Abstract of "Law Clerk Selection and Diversity: Insights from Fifty Sitting Judges of the Federal Courts of Appeals"
Judicial clerkships are key positions of responsibility and coveted opportunities for career advancement. Commentators have noted that the demographics of law clerks do not align with the student population by law school, socioeconomic background, gender, race, or ethnicity, and that ideological matching is prevalent between judges and their clerks. But extant studies draw on limited data and offer little visibility into how judges actually select clerks. For this study, we conducted in-depth individual interviews with fifty active judges of the federal courts of appeals to learn how they approach law clerk selection and diversity. Our sample, though not fully representative of the judiciary, includes judges from all circuits, appointed by Presidents of both parties, with average tenure of fourteen years. The confidential interviews, which drew in part upon the peer relationship that two of us have with fellow judges, yielded rich and candid insights not captured by prior surveys.

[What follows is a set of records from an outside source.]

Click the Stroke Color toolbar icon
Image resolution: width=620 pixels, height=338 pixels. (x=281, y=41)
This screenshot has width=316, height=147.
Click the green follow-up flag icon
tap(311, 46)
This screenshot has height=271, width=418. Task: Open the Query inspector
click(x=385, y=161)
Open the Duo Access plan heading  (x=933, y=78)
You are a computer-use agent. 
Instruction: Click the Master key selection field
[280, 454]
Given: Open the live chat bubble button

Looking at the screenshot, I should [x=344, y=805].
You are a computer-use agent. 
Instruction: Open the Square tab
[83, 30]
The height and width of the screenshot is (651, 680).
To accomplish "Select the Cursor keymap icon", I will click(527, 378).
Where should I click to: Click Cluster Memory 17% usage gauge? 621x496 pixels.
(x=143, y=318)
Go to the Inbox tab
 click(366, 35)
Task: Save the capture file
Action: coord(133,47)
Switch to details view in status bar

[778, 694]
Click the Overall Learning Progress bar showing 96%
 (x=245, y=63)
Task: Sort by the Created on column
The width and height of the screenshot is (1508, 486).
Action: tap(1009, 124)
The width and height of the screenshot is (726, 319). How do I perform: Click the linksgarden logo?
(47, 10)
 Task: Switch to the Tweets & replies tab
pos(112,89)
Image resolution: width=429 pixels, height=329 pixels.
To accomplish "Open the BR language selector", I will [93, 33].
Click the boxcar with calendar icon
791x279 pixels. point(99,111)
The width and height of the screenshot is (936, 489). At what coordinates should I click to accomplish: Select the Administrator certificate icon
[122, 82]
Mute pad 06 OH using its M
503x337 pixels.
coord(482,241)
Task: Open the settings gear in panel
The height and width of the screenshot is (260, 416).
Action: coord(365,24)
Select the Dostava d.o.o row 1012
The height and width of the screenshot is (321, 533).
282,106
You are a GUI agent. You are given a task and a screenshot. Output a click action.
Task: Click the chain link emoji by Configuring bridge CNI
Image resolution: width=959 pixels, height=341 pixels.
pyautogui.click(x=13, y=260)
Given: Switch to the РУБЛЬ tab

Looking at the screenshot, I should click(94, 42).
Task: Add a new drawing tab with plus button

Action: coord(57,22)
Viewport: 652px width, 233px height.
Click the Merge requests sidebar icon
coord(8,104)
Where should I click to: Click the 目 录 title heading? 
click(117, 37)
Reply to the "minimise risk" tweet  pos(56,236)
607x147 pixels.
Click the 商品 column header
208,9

This Article reports our findings, among them: (1) With few exceptions, appellate judges hire clerks as an “ensemble” and assign positive value to diversity, although judges vary significantly in the dimensions of diversity they seek. (2) Most judges disclaim any interest in ideological alignment when hiring clerks; we situate this finding in the context of factors that contribute to ideological segmentation of the clerkship market. (3) Republican appointees, compared to Democratic appointees, more often identified socioeconomic diversity as the primary dimension of diversity they seek. (4) Judges who graduated from law schools outside the U.S. News & World Report top twenty are significantly more likely than other judges to hire clerks from schools outside the top twenty. (5) Almost all judges in our sample consider gender in clerkship hiring, and many have specific goals for gender balance. Republican appointees reported more difficulty drawing women into their applicant pool than Democratic appointees. (6) Most judges in our sample assign positive value to racial diversity and consider race to some degree in evaluating applicants, although it is important to note that some judges believe strongly that such consideration is inappropriate. (7) Many judges who view racial diversity positively nonetheless reported difficulty hiring Black and Hispanic clerks. The judges with the most robust records of minority hiring are those who make affirmative efforts to draw minority candidates into their applicant pool or place greater emphasis on indicators of talent besides grades and law school rank, or do both. (8) Black judges are particularly successful in hiring Black clerks; we estimate that Black judges, who comprised less than one-eighth of active circuit judges during our study, accounted for more than half of the Black clerks hired each year in the federal courts of appeals.
These findings have implications for judicial selection; in short, diversity among judges affects diversity among clerks. Further, one of our most consistent findings is that judges do not discuss clerk hiring or diversity with each other. This silence reflects norms of judicial culture that foster collegiality and mutual deference while tending to inhibit peer-to-peer discussion of how judges select their clerks. Yet many judges want to hire more diverse clerks and would like to learn from their colleagues’ practices. We propose measures to increase transparency, facilitate peer exchange, and increase the capacity of judges to achieve their hiring objectives, whatever they may be.